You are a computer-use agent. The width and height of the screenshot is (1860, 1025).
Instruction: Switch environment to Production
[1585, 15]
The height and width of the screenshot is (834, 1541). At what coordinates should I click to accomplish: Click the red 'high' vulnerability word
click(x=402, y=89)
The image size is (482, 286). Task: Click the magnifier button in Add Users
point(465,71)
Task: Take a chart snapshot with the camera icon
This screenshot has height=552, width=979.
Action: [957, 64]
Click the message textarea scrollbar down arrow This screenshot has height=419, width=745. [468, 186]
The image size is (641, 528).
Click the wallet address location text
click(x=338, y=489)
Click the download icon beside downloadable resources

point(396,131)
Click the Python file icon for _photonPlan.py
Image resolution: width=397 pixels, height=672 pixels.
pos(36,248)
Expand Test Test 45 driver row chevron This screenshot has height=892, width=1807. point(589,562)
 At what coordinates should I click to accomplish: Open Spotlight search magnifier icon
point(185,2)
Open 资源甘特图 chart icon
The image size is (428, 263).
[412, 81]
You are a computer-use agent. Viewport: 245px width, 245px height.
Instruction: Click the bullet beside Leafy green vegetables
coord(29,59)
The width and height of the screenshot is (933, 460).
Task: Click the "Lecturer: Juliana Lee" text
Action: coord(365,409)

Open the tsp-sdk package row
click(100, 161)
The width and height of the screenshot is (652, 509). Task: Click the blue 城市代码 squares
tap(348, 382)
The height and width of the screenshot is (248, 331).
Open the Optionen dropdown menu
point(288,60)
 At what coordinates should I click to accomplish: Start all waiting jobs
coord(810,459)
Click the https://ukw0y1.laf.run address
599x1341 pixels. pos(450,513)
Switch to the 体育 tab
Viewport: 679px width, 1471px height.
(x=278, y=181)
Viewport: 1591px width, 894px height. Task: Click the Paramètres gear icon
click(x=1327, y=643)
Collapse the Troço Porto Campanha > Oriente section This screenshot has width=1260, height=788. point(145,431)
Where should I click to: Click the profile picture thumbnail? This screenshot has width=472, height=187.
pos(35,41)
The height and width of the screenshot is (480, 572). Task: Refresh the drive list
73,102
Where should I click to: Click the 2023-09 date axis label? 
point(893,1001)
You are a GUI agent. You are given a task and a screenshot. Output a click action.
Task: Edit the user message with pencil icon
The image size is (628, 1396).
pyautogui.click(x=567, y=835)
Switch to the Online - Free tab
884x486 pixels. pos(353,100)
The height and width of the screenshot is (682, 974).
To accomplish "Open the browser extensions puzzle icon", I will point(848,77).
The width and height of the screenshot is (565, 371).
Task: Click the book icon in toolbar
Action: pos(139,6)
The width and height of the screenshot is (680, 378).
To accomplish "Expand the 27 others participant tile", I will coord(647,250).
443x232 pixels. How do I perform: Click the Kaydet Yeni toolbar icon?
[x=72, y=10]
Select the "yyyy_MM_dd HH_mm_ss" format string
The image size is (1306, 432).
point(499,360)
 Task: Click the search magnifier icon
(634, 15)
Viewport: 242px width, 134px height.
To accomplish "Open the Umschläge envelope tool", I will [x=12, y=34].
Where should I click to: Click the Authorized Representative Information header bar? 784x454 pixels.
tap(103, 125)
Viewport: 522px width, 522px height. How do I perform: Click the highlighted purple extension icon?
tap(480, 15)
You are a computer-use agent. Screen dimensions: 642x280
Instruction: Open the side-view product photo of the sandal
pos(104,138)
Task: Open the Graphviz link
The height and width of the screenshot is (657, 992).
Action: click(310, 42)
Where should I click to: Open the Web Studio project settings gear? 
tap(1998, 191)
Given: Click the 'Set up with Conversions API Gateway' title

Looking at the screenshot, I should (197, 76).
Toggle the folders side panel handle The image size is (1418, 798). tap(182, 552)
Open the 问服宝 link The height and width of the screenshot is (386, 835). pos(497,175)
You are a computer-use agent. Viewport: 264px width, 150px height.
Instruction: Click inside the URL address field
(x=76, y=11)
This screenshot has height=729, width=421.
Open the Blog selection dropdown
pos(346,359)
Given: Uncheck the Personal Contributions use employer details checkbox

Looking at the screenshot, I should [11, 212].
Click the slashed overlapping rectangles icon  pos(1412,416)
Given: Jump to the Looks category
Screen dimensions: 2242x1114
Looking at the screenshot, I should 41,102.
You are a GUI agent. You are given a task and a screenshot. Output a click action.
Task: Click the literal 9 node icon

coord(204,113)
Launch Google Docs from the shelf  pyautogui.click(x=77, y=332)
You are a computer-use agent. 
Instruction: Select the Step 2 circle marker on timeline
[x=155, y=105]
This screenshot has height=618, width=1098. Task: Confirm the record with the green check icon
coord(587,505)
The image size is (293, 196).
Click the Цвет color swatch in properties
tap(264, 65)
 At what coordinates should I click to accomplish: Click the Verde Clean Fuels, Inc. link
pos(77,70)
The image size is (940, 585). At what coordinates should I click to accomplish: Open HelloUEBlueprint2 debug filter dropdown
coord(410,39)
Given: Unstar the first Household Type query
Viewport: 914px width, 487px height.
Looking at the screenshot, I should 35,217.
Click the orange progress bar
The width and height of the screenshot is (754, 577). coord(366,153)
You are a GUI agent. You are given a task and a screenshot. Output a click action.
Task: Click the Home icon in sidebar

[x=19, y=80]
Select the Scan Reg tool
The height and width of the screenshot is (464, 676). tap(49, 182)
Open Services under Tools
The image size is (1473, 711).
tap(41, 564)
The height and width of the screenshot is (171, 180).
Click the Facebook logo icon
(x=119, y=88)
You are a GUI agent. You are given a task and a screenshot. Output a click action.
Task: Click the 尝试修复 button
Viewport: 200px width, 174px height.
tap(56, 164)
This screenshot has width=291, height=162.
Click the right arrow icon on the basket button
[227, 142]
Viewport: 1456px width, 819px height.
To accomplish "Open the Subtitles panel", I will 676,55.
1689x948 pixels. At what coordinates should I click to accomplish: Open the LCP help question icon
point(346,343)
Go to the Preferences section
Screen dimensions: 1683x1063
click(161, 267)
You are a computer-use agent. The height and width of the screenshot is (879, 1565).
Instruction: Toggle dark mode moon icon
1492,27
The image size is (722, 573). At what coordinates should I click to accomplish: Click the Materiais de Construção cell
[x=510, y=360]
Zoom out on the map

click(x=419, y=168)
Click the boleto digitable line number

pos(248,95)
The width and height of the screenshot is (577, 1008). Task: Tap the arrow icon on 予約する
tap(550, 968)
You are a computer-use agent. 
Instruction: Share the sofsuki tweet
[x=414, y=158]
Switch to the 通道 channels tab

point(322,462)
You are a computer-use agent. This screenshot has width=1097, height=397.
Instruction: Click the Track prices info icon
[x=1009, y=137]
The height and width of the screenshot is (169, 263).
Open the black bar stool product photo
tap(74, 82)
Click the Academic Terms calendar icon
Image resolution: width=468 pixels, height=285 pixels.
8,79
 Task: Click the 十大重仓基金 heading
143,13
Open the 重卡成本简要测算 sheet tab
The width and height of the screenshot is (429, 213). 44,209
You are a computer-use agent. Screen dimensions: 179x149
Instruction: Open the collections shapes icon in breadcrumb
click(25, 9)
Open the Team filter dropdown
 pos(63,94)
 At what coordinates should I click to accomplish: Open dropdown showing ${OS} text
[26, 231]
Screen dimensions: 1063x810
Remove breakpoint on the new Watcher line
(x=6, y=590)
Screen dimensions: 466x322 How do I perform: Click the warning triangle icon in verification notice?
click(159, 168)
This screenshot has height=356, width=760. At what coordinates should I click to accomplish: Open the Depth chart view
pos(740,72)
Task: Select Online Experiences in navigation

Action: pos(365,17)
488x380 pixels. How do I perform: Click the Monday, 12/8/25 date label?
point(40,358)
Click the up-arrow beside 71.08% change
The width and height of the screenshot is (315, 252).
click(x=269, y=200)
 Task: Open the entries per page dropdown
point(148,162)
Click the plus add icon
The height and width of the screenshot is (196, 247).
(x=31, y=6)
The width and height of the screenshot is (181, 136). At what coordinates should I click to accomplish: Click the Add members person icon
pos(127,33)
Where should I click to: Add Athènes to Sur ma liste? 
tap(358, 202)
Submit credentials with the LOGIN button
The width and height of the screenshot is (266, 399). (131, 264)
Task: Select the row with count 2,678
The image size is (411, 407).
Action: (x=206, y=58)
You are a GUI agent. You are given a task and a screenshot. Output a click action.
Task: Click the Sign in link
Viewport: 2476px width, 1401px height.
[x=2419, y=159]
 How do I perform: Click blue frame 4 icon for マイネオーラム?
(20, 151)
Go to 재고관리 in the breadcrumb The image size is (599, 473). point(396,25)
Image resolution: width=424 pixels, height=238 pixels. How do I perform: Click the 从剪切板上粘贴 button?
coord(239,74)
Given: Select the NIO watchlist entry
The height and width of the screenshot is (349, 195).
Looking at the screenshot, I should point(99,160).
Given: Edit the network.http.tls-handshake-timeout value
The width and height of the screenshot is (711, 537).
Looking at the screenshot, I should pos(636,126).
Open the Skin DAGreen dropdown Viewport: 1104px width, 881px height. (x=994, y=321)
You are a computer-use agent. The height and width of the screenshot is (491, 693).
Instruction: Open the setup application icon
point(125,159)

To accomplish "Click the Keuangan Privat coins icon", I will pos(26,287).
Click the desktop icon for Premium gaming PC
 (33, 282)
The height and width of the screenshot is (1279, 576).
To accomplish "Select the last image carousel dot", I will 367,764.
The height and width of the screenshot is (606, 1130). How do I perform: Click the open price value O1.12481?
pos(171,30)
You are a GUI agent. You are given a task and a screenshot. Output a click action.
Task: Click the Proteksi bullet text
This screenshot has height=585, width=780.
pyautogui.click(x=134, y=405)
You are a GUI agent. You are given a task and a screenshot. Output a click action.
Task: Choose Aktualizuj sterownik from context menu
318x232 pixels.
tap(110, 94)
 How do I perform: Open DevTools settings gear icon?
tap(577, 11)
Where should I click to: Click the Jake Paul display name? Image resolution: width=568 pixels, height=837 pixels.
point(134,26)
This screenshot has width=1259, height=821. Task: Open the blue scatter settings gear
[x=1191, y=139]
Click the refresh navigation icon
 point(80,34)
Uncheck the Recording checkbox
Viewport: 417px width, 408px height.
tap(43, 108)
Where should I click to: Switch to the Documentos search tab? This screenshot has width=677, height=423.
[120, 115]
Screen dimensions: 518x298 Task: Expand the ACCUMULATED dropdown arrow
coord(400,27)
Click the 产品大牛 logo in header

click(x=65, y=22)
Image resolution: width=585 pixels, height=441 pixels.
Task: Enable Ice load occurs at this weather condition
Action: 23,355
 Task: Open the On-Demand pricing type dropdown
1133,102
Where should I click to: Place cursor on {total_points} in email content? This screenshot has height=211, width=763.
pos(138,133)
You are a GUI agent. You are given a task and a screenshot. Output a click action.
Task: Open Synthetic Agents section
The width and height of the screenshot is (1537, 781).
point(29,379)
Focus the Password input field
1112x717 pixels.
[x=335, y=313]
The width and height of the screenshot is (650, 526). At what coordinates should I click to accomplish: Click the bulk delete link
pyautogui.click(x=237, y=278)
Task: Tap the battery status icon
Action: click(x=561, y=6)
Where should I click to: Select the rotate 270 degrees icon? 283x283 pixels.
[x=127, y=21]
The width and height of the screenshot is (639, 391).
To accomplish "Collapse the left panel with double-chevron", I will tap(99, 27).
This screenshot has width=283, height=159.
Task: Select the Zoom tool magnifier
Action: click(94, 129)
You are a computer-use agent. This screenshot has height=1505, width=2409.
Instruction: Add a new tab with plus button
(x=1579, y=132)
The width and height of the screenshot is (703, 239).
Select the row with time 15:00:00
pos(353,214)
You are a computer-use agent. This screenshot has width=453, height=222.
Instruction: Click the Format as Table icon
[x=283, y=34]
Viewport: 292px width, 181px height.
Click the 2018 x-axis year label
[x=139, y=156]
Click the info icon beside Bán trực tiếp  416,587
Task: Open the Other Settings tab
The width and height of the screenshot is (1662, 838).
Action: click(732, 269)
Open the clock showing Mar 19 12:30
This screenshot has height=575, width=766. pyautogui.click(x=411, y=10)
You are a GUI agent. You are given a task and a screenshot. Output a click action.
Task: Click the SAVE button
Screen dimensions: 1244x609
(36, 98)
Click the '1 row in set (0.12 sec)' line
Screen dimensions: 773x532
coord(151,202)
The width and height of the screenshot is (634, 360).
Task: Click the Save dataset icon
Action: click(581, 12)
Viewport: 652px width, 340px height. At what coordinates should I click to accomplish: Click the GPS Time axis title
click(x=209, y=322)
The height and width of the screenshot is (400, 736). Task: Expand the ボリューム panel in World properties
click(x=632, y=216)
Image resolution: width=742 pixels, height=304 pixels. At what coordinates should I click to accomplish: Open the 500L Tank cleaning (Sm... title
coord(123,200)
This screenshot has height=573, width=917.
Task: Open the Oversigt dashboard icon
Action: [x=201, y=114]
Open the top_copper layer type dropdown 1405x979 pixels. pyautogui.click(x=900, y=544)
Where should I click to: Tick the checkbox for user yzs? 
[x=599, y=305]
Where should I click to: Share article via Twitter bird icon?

→ Exercise objective: Convert the data, beginning at the line containing "Open the clock showing Mar 19 12:30" and continuing through the end of the data, into a JSON list of strings with one string per line, omitting blank lines.

→ Exercise answer:
[
  "Open the clock showing Mar 19 12:30",
  "This screenshot has height=575, width=766. pyautogui.click(x=411, y=10)",
  "You are a GUI agent. You are given a task and a screenshot. Output a click action.",
  "Task: Click the SAVE button",
  "Screen dimensions: 1244x609",
  "(36, 98)",
  "Click the '1 row in set (0.12 sec)' line",
  "Screen dimensions: 773x532",
  "coord(151,202)",
  "The width and height of the screenshot is (634, 360).",
  "Task: Click the Save dataset icon",
  "Action: click(581, 12)",
  "Viewport: 652px width, 340px height. At what coordinates should I click to accomplish: Click the GPS Time axis title",
  "click(x=209, y=322)",
  "The height and width of the screenshot is (400, 736). Task: Expand the ボリューム panel in World properties",
  "click(x=632, y=216)",
  "Image resolution: width=742 pixels, height=304 pixels. At what coordinates should I click to accomplish: Open the 500L Tank cleaning (Sm... title",
  "coord(123,200)",
  "This screenshot has height=573, width=917.",
  "Task: Open the Oversigt dashboard icon",
  "Action: [x=201, y=114]",
  "Open the top_copper layer type dropdown 1405x979 pixels. pyautogui.click(x=900, y=544)",
  "Where should I click to: Tick the checkbox for user yzs? ",
  "[x=599, y=305]",
  "Where should I click to: Share article via Twitter bird icon?"
]